L’Anses a par ailleurs été saisie en avril 2016 par les ministres de la Santé et de l’Environnement et la secrétaire d’Etat à la biodiversité, afin de réaliser une expertise approfondie concernant les effets sur la santé humaine de l’ensemble des substances néonicotinoïdes autorisées à ce jour au niveau national en tant que produit phytopharmaceutique ou biocide.
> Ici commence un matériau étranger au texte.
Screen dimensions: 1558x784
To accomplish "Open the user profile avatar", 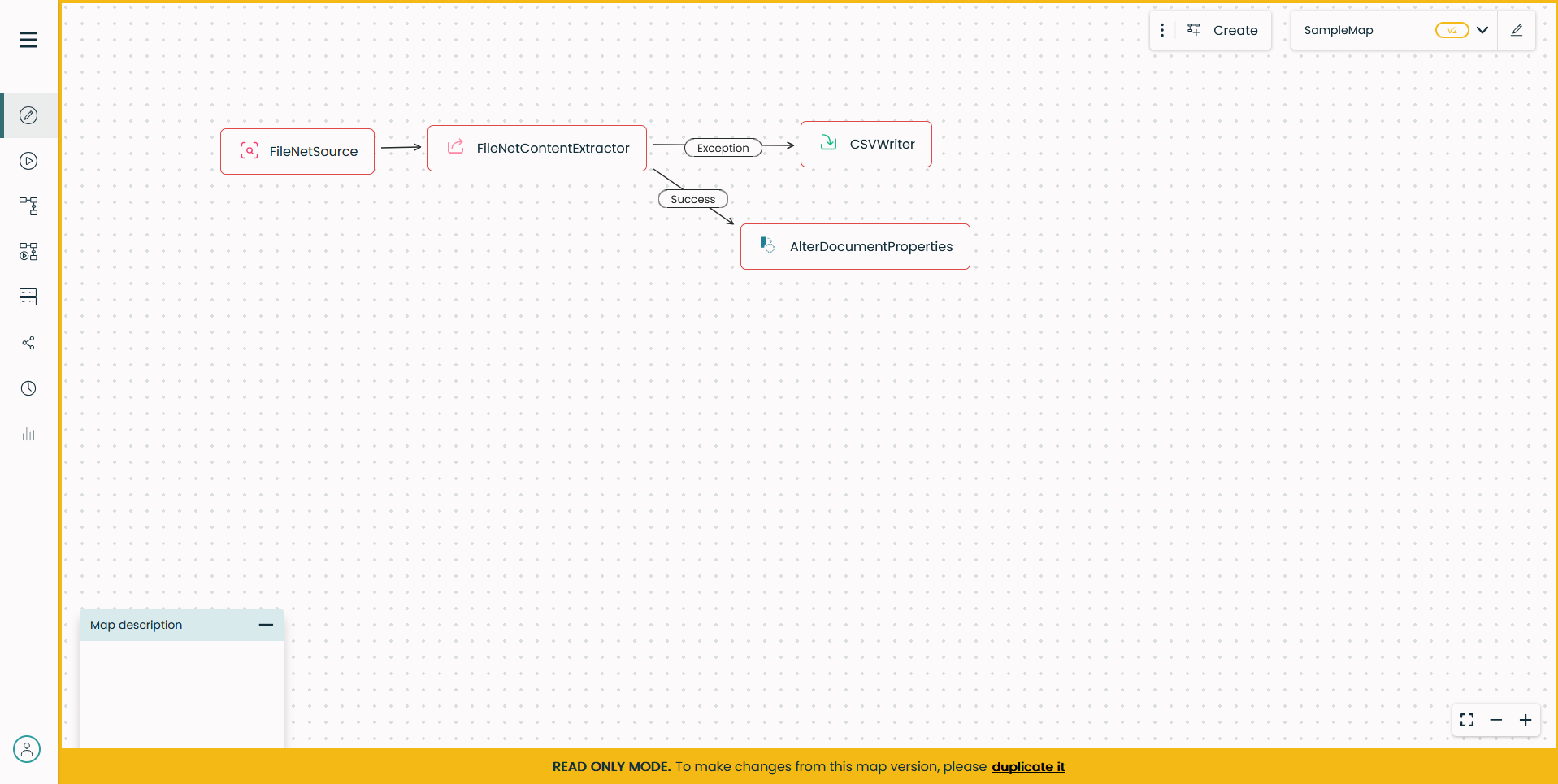I will (x=27, y=749).

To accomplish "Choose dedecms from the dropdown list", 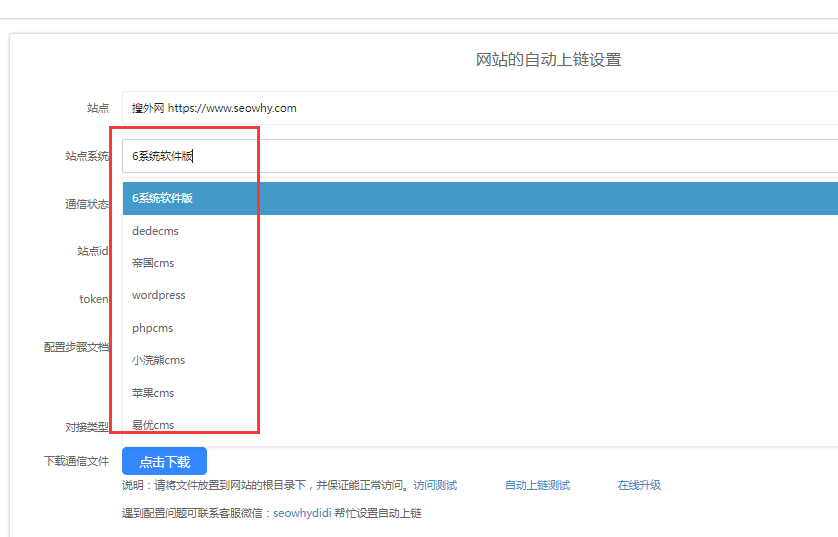I will click(155, 231).
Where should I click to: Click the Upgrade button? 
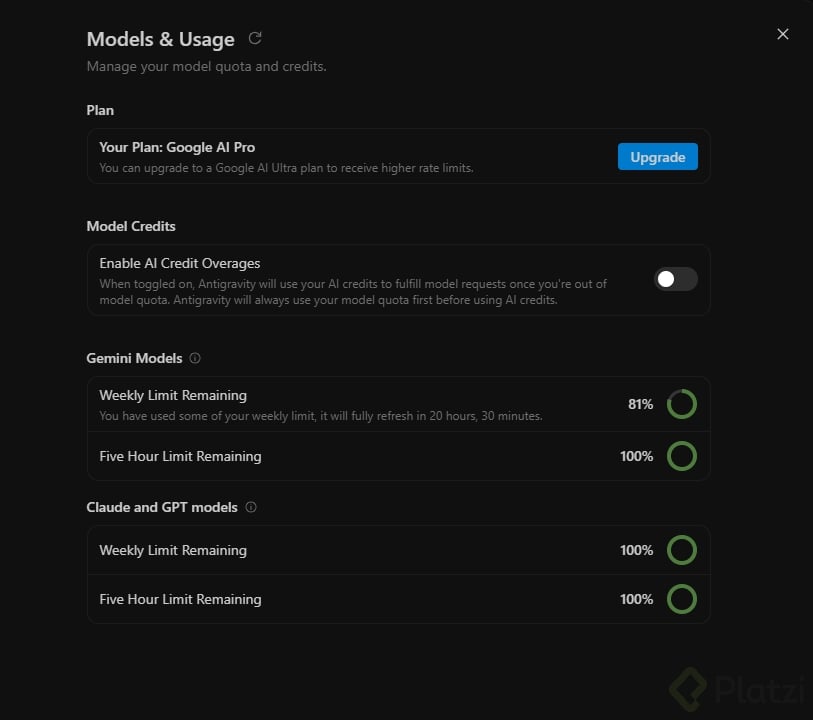(657, 157)

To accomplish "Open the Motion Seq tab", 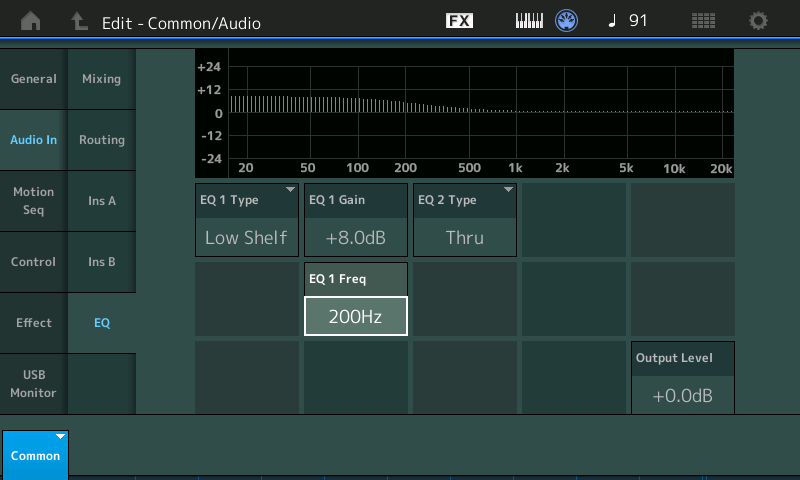I will [33, 200].
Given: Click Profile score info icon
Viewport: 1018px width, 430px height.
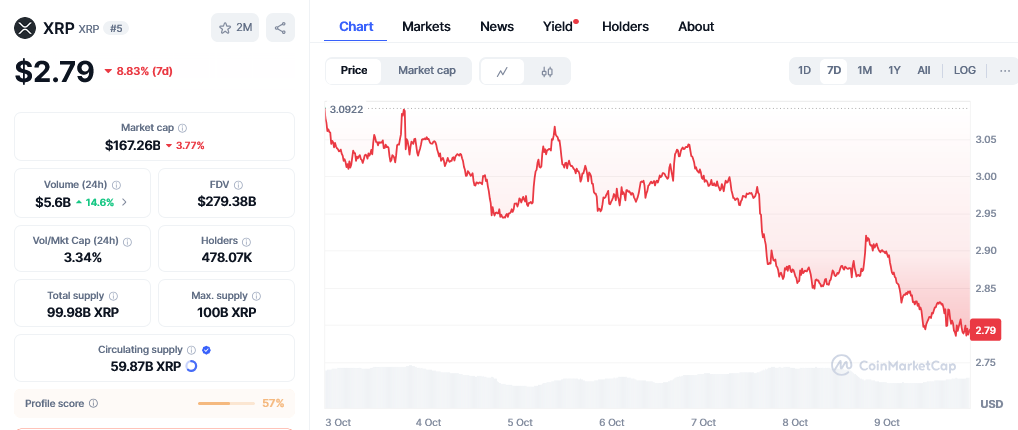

Cette expertise, publiée au mois de février 2018, a été étendue à l’ensemble des produits contenant des néonicotinoïdes : produits phytopharmaceutiques, biocides et médicaments vétérinaires.

L’Anses a procédé à l’examen des données disponibles sur les dangers pour la santé humaine présentés par les six substances actives de la famille des néonicotinoïdes autorisées dans le cadre des règlements relatifs aux produits phytopharmaceutiques et/ou biocides et/ou médicaments vétérinaires (acétamipride, clothianidine, imidaclopride, thiaclopride, thiaméthoxame et dinotéfurane).

Ces travaux ne mettent pas en évidence d’effet nocif pour la santé humaine, dans le respect des conditions d’emploi fixées dans les autorisations de mise sur le marché. L’Agence rappelle donc l’importance du respect des conditions d’emploi prévues dans les autorisations de mise sur le marché des produits pour prévenir d’éventuels impacts sur la santé humaine.

Toutefois, s’agissant de la substance active thiaclopride, et compte tenu de ses caractéristiques de danger, de l’accroissement important de son utilisation constatée au cours de la période 2010-2015, et des incertitudes liées aux expositions cumulées avec d’autres produits phytopharmaceutiques ou biocides présentant des caractéristiques de danger similaires, l’Anses recommande de réduire au maximum les usages pour les produits à base de cette substance dès 2018.

 

Le Laboratoire de Sophia-Antipolis de l’Anses, laboratoire de référence sur la santé des abeilles et tête de pont du réseau des laboratoires nationaux des Etats membres de l’Union européenne travaille également sur cette thématique et développe notamment des méthodes d’analyse des résidus de produits phytopharmaceutiques et antiparasitaires dans la ruche.